Sean Noonan Pavees Dance — Tan Man's Hat
(RareNoise RNR, 2019, CD / DL)
by Jon Davis, Published 2019-10-26
Sean Noonan’s project called Pavees Dance is a very unusual entity that makes very interesting music. Jazz and rock meld to back mostly-spoken vocals in a way I’ve never heard before, with distinctive musicians in all positions. The vocals come from Malcolm Mooney, who was in the original incarnation of Can back in the late 60s, and he provides poetry that is by turns cosmic, philosophical, and humorous, delivered in shouts, whispers, and sometimes even singing, with lyrics either his own or in collaboration with Noonan or Guenther Janovsky. Several pieces have science-fictional themes, bringing to mind a more rock-oriented Sun Ra. Ava Mendoza’s wild guitar is another defining factor, bringing in sounds of avant-noise rock, dissonance, and unpredictable wails. Her work is stellar, completely lacking in guitar clichés, veering off in unexpected directions, yet quite capable of rocking when the music turns that way. On bass is the well-known jazz and funk master Jamaaladeen Tacuma, though his trademark slapping of the 80s is not much in evidence. He contributes a solid bottom end that ventures into melodic territory at times and gets in a lot of creative fills. Keyboards are played by Alex Marcelo, leaning heavily on Hammond organ and Rhodes electric piano sounds; sometimes he provides an anchor of sanity while chaos swirls around him, and at other times he goes nuts or latches onto unusual voicings for his chords.

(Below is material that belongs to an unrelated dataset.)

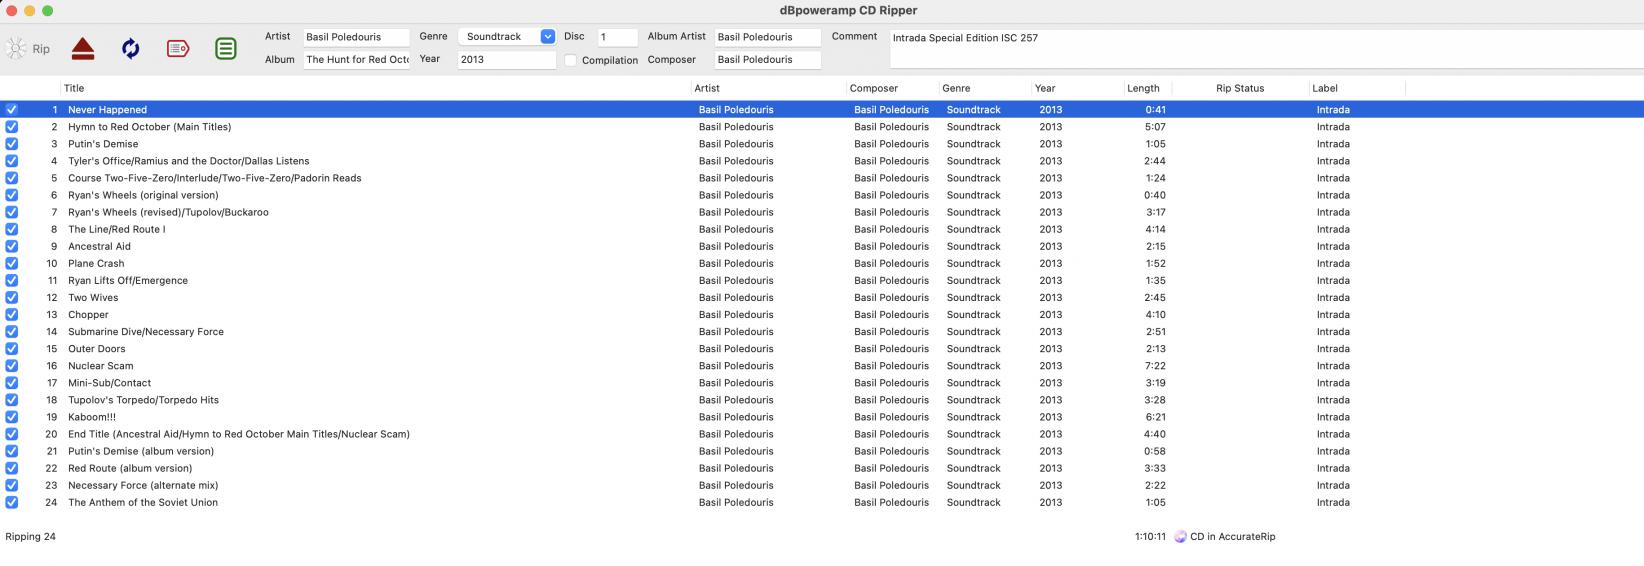Open the green list options icon
1644x566 pixels.
coord(226,49)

Noonan’s contributions on drums provide momentum without relying much on regular patterns. He’s much more jazz oriented, though he packs a lot of punch and often abandons timekeeping in favor of free-flowing torrents of notes, somehow not killing the energy when he does so. Tan Man’s Hat is a breath of fresh air in both jazz and rock that provides surprises around every corner, managing to be both artistic and fun.